Structure-based drug design, synthesis, and biological evaluation of novel 1,3,5-triazine or pyrimidine derivatives containing benzoyl hydrazine moiety as PI3Kα selective inhibitors

Phosphoinositide 3-kinase (PI3K) was an important cellular signal transducer, while PI3Kα was the most mutated family member in Cancer. Selective PI3Kα inhibitors have become the frequent research in recent years because of their excellent curative effect and reduced side effects. Here, we described a series of PI3Kα inhibitors with 1,3,5-triazine or pyrimidine skeleton containing benzoyl hydrazine based on the pan-PI3K inhibitor ZSTK474 relying on the strategies of structure-based drug discovery (SBDD) and computer-aided drug design (CADD). Among them, compound F8 exhibited improved selective PI3Kα inhibition with an IC₅₀ value of 0.14 nM and more significant anti-proliferative activities against three tumor-derived cell lines (PC-3 IC₅₀ = 0.28 μM, HCT-116 IC₅₀ = 0.57 μM, and U87-MG IC₅₀ = 1.37 μM) than ZSTK-474. Compound F-8 induced a great decrease in mitochondrial membrane which caused cell cycle arrest at G1 phase and Apoptosis in U87-MG cells in a dose-dependent manner.
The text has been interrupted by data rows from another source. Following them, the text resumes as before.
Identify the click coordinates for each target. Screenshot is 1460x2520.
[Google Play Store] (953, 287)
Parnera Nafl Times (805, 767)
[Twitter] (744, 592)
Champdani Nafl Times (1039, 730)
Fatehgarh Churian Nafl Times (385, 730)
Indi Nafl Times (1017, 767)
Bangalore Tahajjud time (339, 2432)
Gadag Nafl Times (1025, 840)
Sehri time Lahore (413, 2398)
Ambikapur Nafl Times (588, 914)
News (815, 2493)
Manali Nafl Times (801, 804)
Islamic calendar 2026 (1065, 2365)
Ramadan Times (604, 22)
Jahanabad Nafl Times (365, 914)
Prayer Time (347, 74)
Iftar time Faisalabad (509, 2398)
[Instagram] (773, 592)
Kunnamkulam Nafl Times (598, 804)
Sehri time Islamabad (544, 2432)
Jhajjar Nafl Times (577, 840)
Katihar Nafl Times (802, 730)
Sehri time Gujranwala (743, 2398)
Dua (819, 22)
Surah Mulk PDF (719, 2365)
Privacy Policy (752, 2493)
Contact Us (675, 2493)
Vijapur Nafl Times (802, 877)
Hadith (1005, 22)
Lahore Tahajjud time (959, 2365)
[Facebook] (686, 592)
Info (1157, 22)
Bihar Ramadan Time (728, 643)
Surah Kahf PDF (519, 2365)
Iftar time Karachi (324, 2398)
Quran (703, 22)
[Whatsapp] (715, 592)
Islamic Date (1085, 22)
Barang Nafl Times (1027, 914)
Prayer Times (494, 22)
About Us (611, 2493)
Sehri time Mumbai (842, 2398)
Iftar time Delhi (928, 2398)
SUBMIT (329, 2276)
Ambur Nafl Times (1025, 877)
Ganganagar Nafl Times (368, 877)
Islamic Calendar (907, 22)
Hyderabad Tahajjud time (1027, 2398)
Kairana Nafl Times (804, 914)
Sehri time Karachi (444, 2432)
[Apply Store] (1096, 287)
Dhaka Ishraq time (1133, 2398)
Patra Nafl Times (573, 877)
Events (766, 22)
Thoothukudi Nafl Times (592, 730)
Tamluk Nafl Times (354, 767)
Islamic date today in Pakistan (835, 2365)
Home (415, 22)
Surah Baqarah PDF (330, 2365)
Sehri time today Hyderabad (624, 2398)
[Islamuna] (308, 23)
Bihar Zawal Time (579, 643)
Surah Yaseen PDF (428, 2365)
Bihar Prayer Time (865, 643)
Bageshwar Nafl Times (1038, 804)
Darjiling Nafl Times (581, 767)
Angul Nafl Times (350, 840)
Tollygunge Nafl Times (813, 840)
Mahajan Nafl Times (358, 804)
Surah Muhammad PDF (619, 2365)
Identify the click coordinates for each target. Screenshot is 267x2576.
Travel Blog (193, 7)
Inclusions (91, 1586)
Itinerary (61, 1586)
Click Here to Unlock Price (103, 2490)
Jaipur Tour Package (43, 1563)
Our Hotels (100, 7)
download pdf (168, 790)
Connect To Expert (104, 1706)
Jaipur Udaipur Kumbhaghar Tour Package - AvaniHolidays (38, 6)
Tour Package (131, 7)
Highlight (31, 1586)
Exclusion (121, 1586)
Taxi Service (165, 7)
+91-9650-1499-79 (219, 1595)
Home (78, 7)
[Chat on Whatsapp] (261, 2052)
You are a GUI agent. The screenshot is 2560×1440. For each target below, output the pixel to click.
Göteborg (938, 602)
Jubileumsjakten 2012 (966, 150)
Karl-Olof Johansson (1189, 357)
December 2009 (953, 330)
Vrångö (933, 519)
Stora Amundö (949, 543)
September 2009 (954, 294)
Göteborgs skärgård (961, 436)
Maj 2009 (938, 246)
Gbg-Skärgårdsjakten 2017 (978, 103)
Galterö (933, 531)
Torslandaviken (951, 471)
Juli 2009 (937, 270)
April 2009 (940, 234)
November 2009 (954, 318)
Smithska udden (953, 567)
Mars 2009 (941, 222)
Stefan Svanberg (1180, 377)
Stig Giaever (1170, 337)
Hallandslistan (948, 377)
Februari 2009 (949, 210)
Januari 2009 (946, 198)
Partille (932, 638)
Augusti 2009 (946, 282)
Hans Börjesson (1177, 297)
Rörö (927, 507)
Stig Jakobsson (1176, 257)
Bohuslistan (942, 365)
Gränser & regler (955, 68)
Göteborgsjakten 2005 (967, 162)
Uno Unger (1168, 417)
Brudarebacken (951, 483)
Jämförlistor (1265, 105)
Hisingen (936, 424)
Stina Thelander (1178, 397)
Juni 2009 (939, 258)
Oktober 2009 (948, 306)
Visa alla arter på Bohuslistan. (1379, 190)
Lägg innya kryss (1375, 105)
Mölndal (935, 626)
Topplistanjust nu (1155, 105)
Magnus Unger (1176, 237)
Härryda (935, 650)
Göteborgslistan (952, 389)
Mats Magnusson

Furthermore, compound F8 induced significant tumor regressions in a xenograft mouse model of U87-MG cell line with no clear evidence of toxicity following intraperitoneal injection of 40 mg/kg. Compound F8 may serve as a PI3Kα-selective inhibitor and provided the opportunity to spare patients the side effects associated with broader inhibition of the class I PI3K family.

Antitumor; Benzoyl hydrazine; Kinase selectivity; PI3-kinase; Synthesis.